Most news agencies have reported on the AP’s tape of a meeting involving President Bush, Michael Brown, and a number of other FEMA officials and local and state politicians during Hurricane Katrina. In the tape, most of the reports claim, Bush specifically heard warnings about levees being breached. However, that’s not what the tape shows, at least the portion aired by the AP and NBC on their broadcast last night (available at MS-NBC at the above link). What is does show is an expert saying to the group, “At this point, we don’t know whether the levees will be overtopped or not.”
As Dafydd ab Hugh at Big Lizards points out, breaching and overtopping are two very different events. Neither are particularly desirable, of course, but overtopping would result in the release of excess water from Lake Pontchatrain, while the breaches released an exponentially larger volume, resulting in far more devastation. No one in this clip mentions the word “breach” at all, and the breathless reporting at the AP winds up being highly misleading. It’s used to indict the president, who later said that no one imagined that the levees would be breached — and if this clip is as good as the media has, then apparently the president is right.
Here’s what the AP reported:
Bush declared four days after the storm, “I don’t think anybody anticipated the breach of the levees” that gushed deadly floodwaters into New Orleans. But the transcripts and video show there was plenty of talk about that possibility — and Bush was worried too.
In fact, however, Bush only started asking about breaches after the media reports of them starting airing, as Brown noted, and what the AP does not say is what he got for a response. For that part of the story, one has to turn to the New Orleans Times-Picayune, which tells its readers the rest of the story:
Transcripts of calls from the days before the storm and the days afterward have surfaced as part of House and Senate investigations into the slow government response to Katrina. But the transcript for the Aug. 29 conference call, initiated about six hours after the storm hit, had been missing. An official with the Department of Homeland Security confirmed that the call had been recorded by one of the participants and only recently came to light.
During the call, which began at noon, then-FEMA Director Michael Brown says that he had already spoken to President Bush twice that day.
“He remains very, very interested in this situation,” Brown said. “He’s obviously watching the television a lot, and he had some questions about the Dome, he’s asking questions about reports of breaches. He’s asking about hospitals. He’s very engaged, and he’s asking a lot of really good questions I would expect him to ask.”

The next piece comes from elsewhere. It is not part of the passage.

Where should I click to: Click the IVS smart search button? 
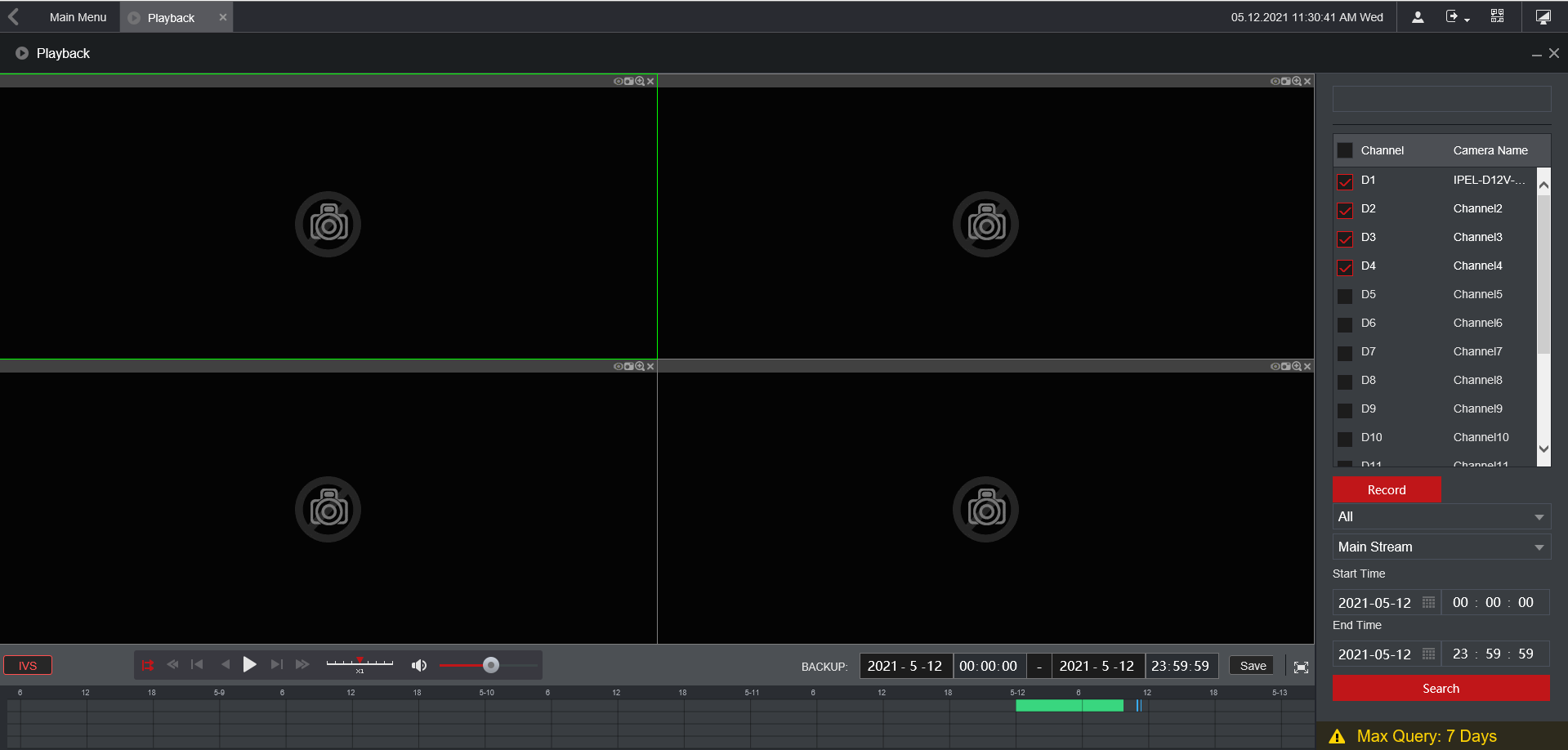27,665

Later in the call, White House aide Joe Hagin asks specifically about the condition of the levees. Gov. Kathleen Blanco tells him that no failures were confirmed — yet.

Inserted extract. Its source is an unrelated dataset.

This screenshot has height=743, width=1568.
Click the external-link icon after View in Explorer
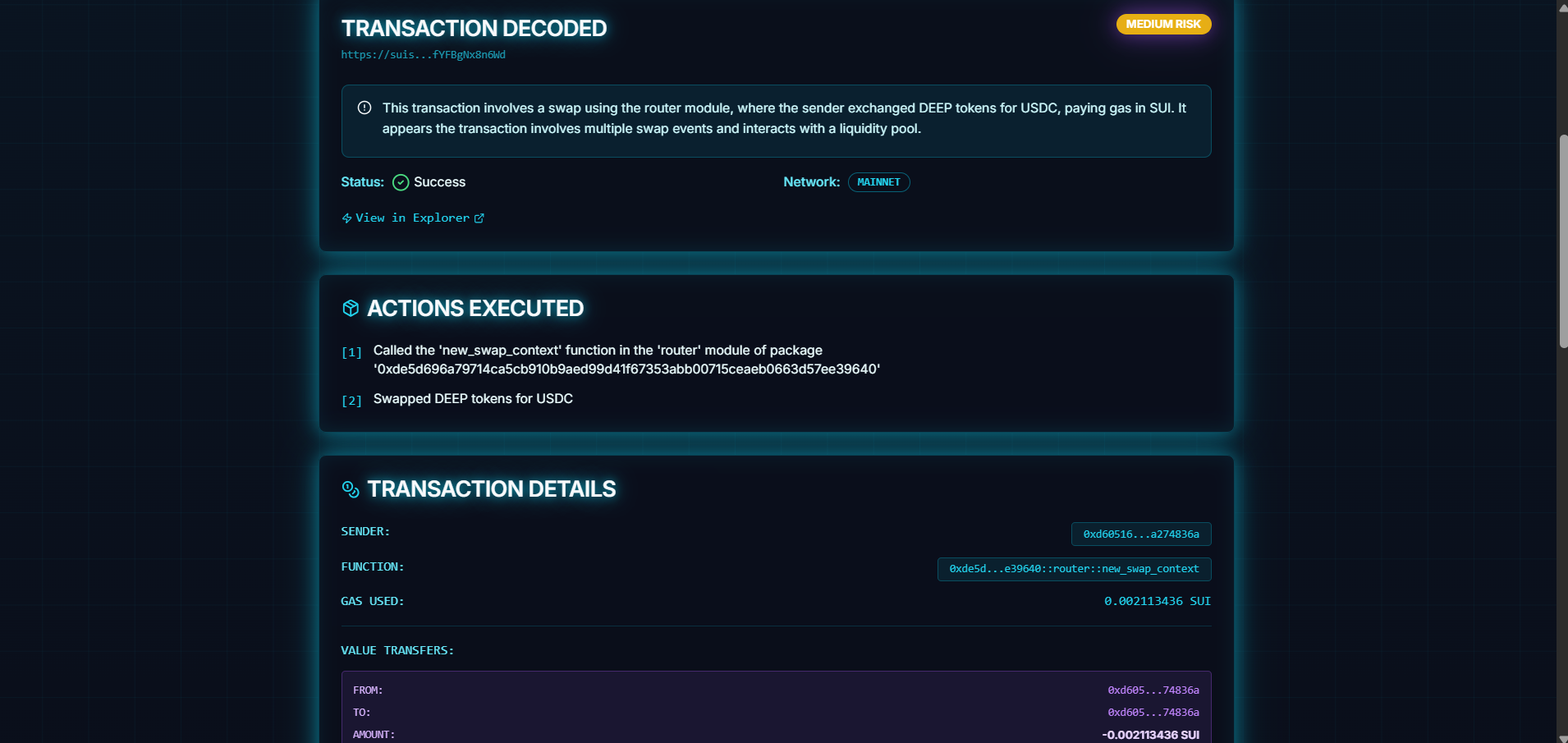[479, 218]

“We keep getting reports in some places that maybe water is coming over the levees,” Blanco said. “I think we have not breached the levee. We have not breached the levee at this point in time. That could change, but in some places we have floodwaters coming in New Orleans East and the line at St. Bernard Parish where we have waters that are 8- to 10-feet deep, and we have people swimming in there, that’s got a considerable amount of water.”
In fact, the record shows that the White House had been fully engaged in the disaster and had repeatedly asked for updates. Brown himself notes (and NBC did report this) that Bush had personally called him twice that day, and it was still only noon. The White House also followed the media reports closely, demanding to know whether the reported breaches had actually occurred. (The fact that the media could not be trusted to get the story straight was later proven when the hysterical reporting about cannibalism, murders, and toxic flood waters all turned out to be false.) What answer did the White House get? The local and state authorities told them that nothing had happened, and that the flooding so far had come from the storm itself and not the lake.
As usual, the news media misreports the Katrina information to sensationalize it, and the skewed story is the one that makes the morning paper. File this one in the same drawer as the mass murders at the Superdome and the Cannibals of St. Bernard Parish, and marvel at the fact that even six months later, the media doesn’t take the time to get its fact straight about Katrina.
UPDATE: Power Line has more deconstruction of the AP report, including factual errors on when the National Guard arrived and more.